What to work on –
Copy the part of the material that opens with the line containing "Where should I" and closes with the line containing "The image size", including both of those lines. Leave the pictures out of your copy.
----- Data provided
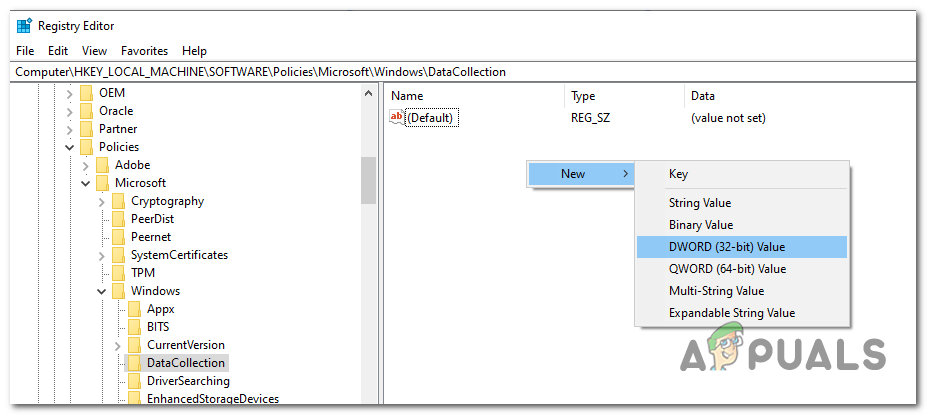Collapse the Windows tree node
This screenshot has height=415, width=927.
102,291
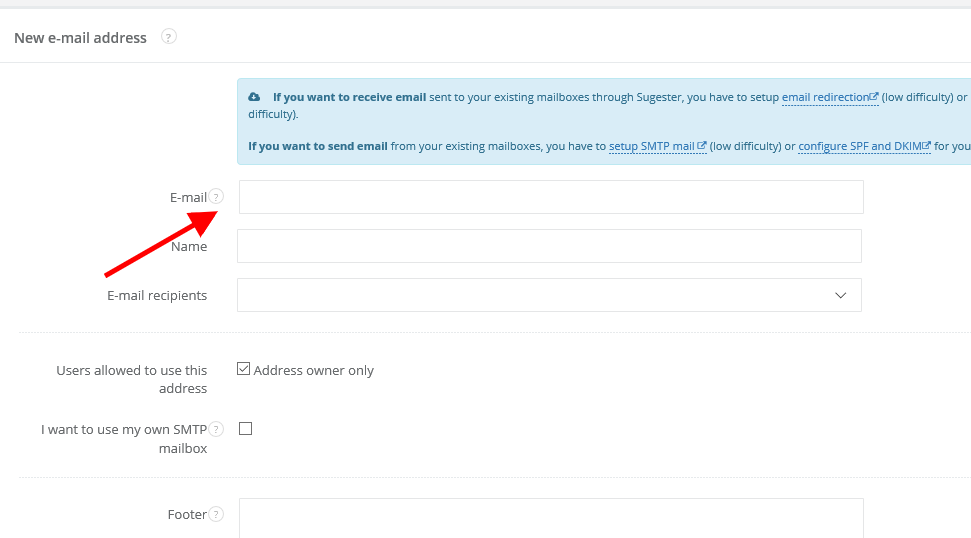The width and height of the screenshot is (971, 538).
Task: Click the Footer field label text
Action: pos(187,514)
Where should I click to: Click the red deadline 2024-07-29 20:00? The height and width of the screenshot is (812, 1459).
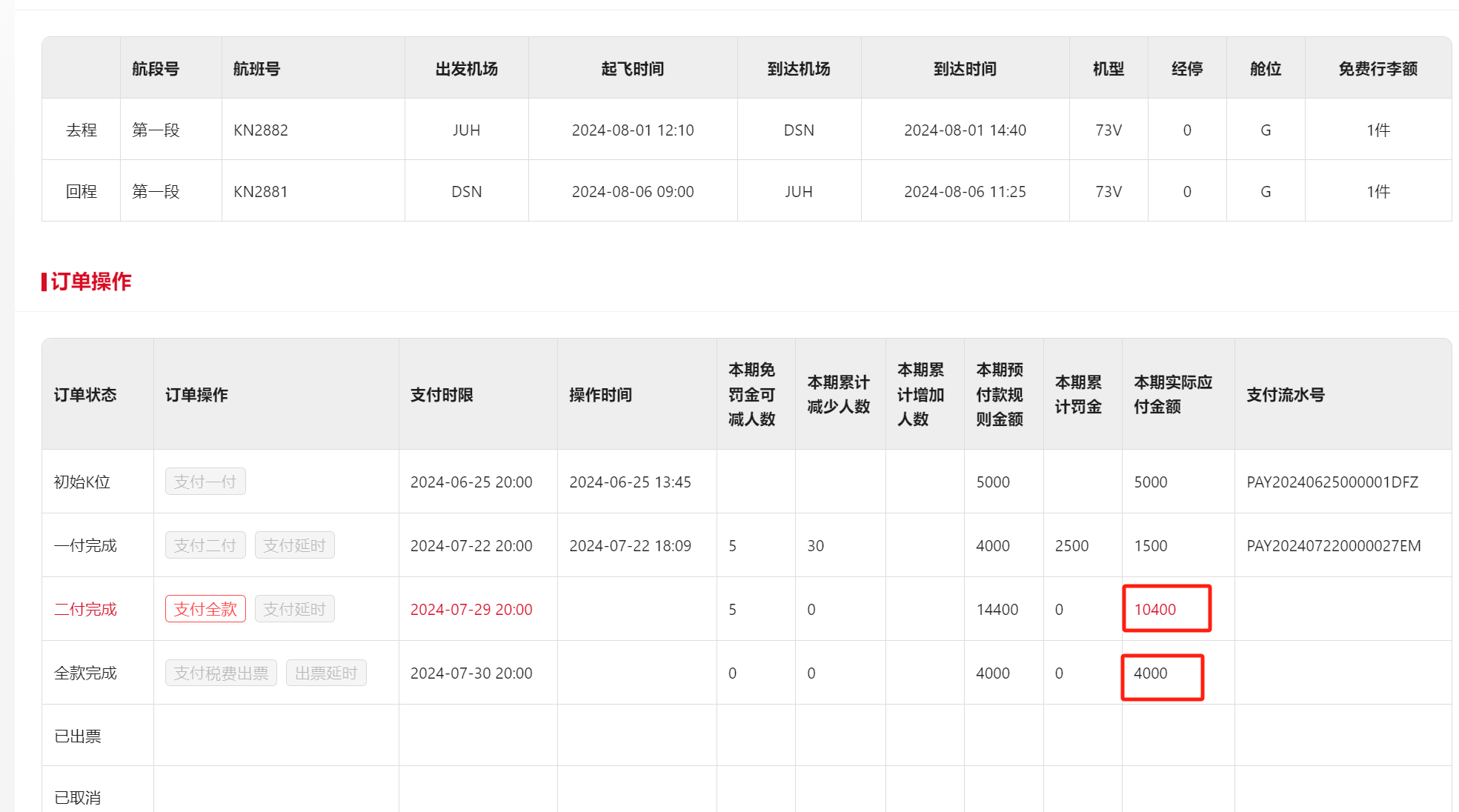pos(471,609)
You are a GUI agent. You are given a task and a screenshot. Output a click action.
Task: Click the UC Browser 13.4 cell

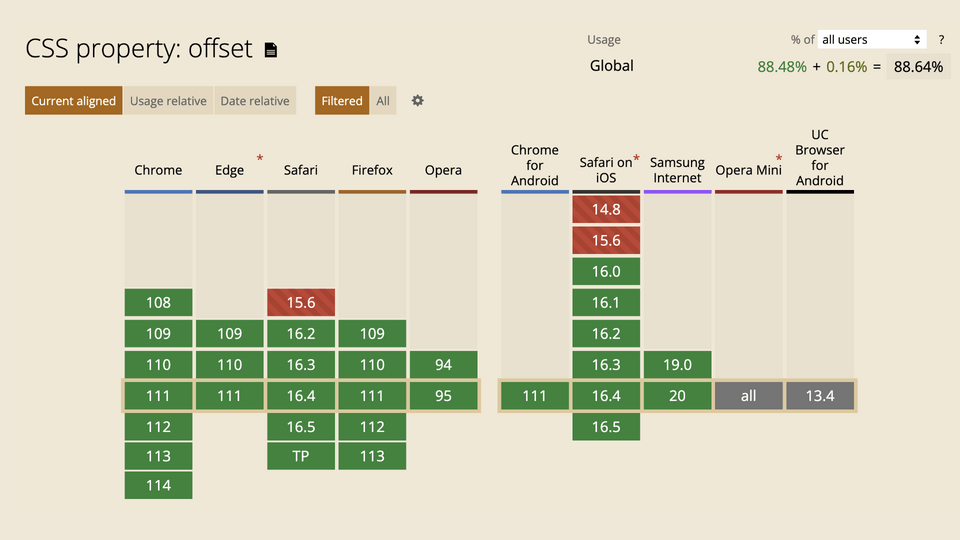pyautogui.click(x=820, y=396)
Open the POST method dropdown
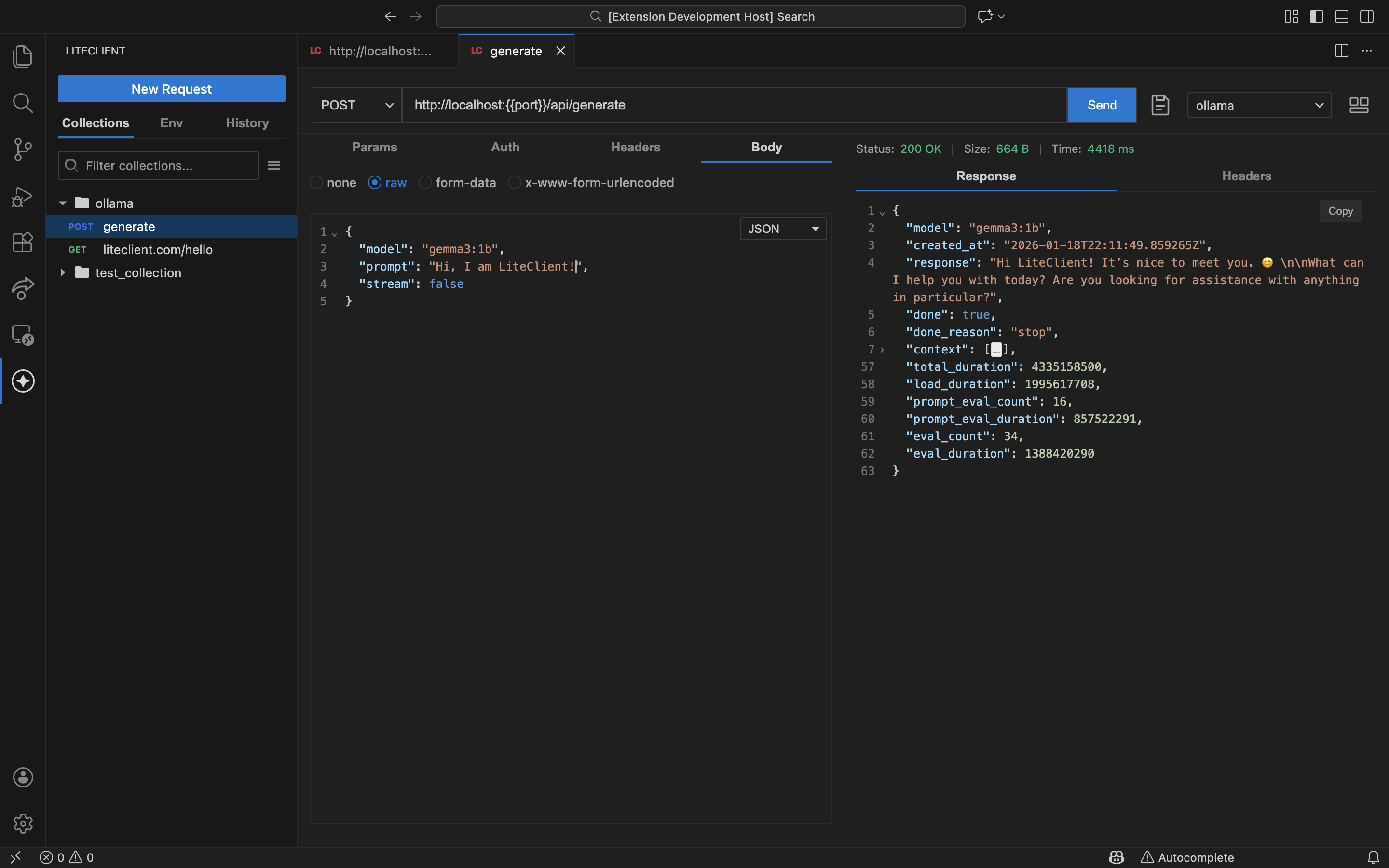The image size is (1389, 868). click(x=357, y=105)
----------
----- Data provided
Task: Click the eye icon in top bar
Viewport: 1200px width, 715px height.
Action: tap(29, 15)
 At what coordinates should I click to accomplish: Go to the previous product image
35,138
----------
----- Data provided
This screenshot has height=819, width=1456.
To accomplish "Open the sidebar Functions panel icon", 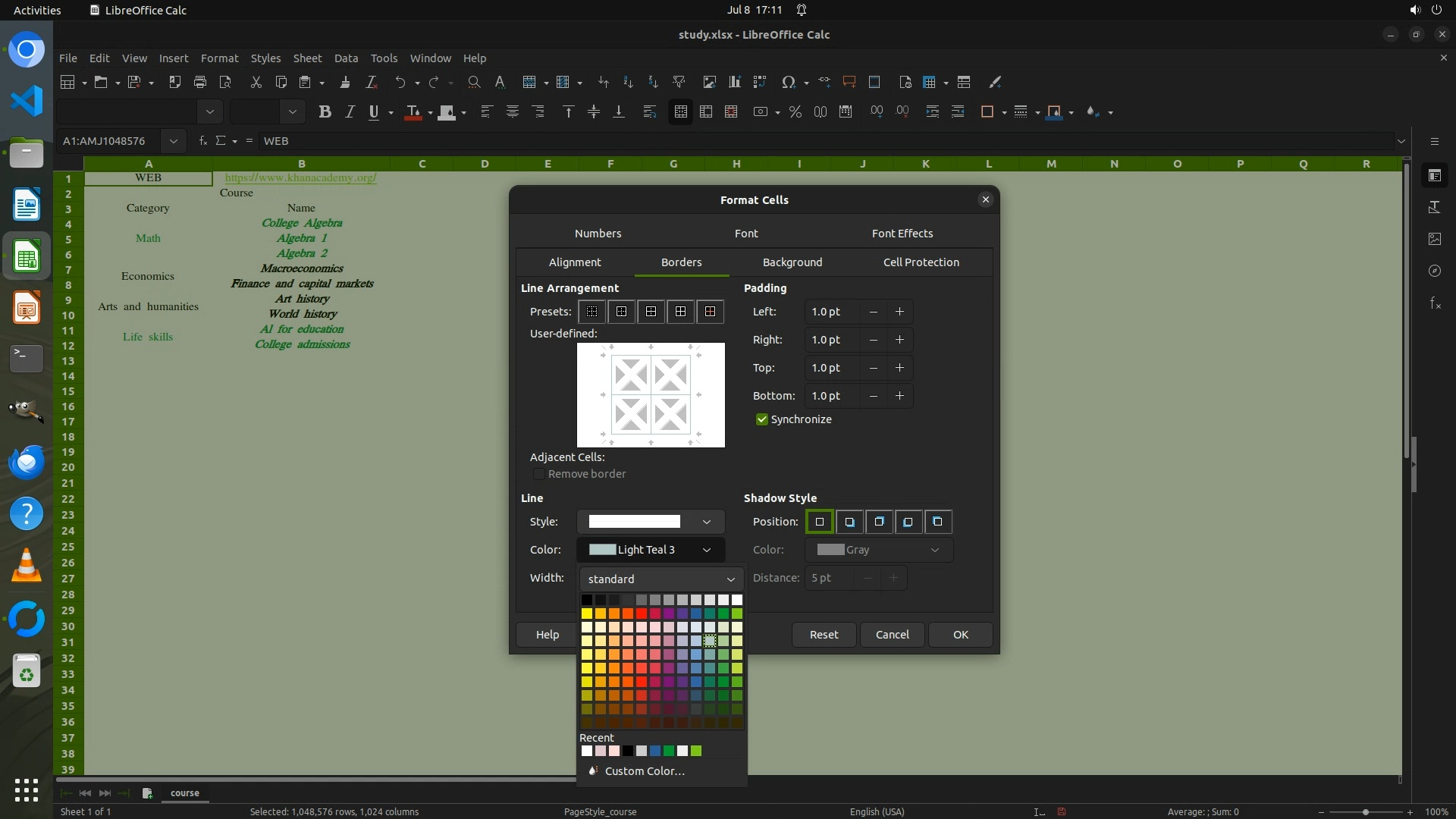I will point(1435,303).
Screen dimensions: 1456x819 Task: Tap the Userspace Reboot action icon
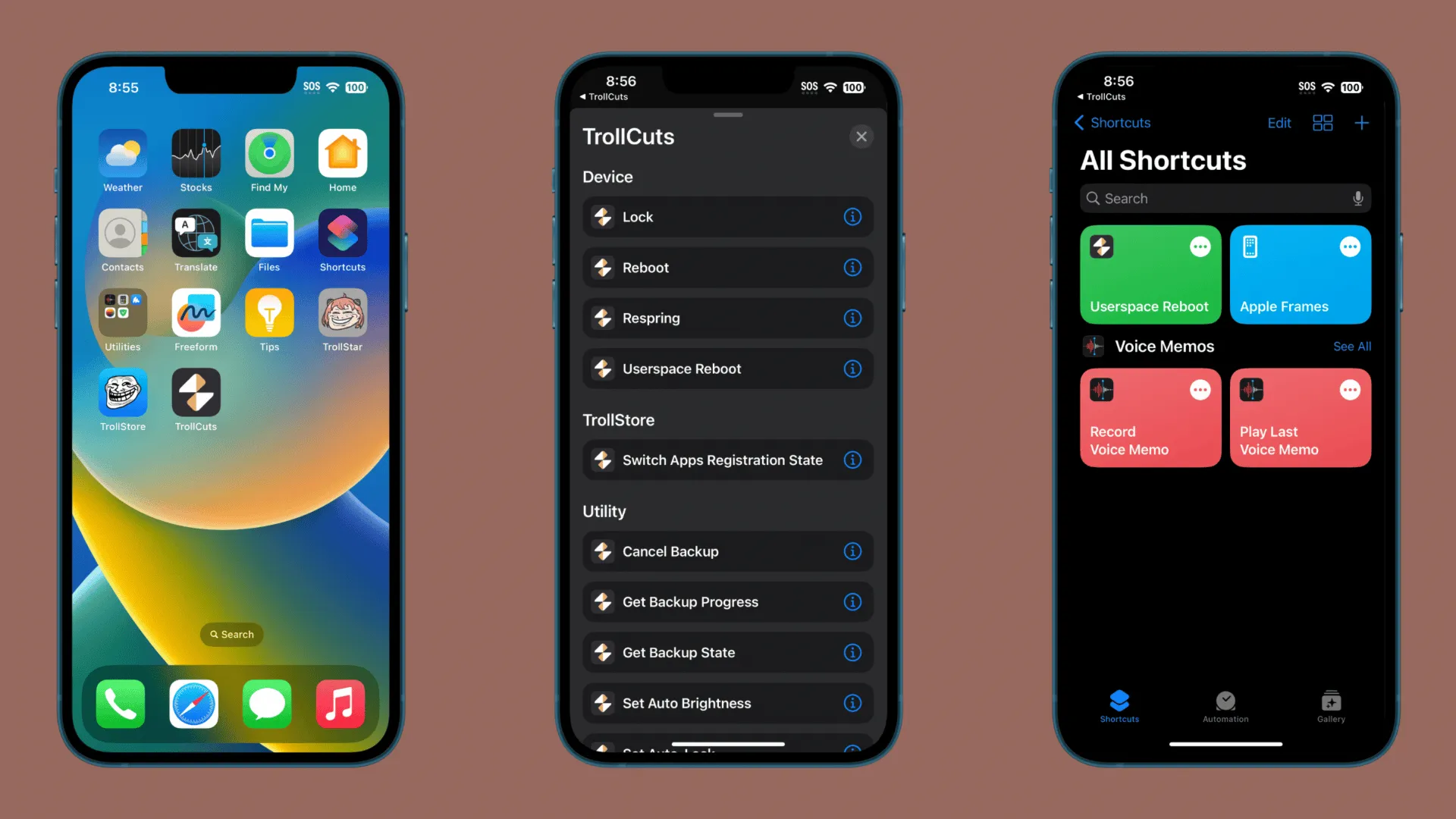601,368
----------
The completed task –
Where should I click to: Click the red deadline 2024-07-29 20:00? The height and width of the screenshot is (812, 1459).
pos(471,609)
You are a GUI agent. You are given a task and a screenshot. Output a click action.
Task: Click the UC Browser 13.4 cell

pyautogui.click(x=820, y=396)
Open the POST method dropdown
The image size is (1389, 868). click(x=357, y=105)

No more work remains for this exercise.